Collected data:
+ + + + +

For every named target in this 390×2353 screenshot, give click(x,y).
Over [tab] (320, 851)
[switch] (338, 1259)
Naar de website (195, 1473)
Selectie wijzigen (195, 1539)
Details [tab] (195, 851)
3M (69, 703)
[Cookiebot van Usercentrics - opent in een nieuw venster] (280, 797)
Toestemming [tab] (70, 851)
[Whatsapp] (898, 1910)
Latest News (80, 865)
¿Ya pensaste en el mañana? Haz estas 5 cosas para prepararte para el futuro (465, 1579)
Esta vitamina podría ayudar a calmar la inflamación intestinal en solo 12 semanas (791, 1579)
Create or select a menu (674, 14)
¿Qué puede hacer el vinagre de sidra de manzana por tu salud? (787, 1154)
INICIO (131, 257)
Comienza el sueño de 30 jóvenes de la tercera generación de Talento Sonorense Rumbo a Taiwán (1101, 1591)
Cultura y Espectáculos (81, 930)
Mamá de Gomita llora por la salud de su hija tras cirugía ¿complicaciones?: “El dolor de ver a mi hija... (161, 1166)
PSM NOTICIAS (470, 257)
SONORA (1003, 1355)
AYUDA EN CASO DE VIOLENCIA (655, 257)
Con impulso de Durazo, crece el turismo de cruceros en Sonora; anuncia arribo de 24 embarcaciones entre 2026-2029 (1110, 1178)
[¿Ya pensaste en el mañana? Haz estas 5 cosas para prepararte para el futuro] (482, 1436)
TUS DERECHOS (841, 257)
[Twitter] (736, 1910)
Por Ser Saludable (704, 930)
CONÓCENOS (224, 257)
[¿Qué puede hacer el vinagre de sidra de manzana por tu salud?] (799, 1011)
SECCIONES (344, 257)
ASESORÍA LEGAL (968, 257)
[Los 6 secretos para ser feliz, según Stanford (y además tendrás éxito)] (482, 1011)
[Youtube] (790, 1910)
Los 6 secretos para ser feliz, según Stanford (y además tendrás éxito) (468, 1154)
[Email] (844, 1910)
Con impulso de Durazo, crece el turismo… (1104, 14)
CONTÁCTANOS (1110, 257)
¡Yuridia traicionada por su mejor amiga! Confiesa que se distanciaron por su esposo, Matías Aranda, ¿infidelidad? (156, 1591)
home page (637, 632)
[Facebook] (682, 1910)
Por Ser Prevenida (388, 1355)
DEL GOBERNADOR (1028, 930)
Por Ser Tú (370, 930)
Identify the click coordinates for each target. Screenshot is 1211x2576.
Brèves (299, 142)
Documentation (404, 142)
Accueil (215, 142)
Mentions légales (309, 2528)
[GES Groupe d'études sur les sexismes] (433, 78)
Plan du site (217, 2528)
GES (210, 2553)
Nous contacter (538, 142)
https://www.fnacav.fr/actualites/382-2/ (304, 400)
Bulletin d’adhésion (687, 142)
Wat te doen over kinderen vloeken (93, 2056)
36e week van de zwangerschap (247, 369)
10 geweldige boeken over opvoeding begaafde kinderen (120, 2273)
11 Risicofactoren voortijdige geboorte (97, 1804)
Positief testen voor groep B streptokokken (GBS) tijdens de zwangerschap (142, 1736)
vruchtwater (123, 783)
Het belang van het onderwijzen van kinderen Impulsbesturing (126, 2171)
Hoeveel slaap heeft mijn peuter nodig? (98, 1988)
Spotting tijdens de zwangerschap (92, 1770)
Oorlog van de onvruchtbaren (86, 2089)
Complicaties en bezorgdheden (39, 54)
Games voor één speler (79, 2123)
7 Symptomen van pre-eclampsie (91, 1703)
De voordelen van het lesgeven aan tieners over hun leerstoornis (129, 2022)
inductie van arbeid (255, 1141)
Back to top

+ + + + +

Would you please reproduce the records above exactly, only from their first line through the line holding "futuro (465, 1579)", with both ends included?

» **WRITTEN REPLY**:
For every named target in this 390×2353 screenshot, give click(x,y).
Over [tab] (320, 851)
[switch] (338, 1259)
Naar de website (195, 1473)
Selectie wijzigen (195, 1539)
Details [tab] (195, 851)
3M (69, 703)
[Cookiebot van Usercentrics - opent in een nieuw venster] (280, 797)
Toestemming [tab] (70, 851)
[Whatsapp] (898, 1910)
Latest News (80, 865)
¿Ya pensaste en el mañana? Haz estas 5 cosas para prepararte para el futuro (465, 1579)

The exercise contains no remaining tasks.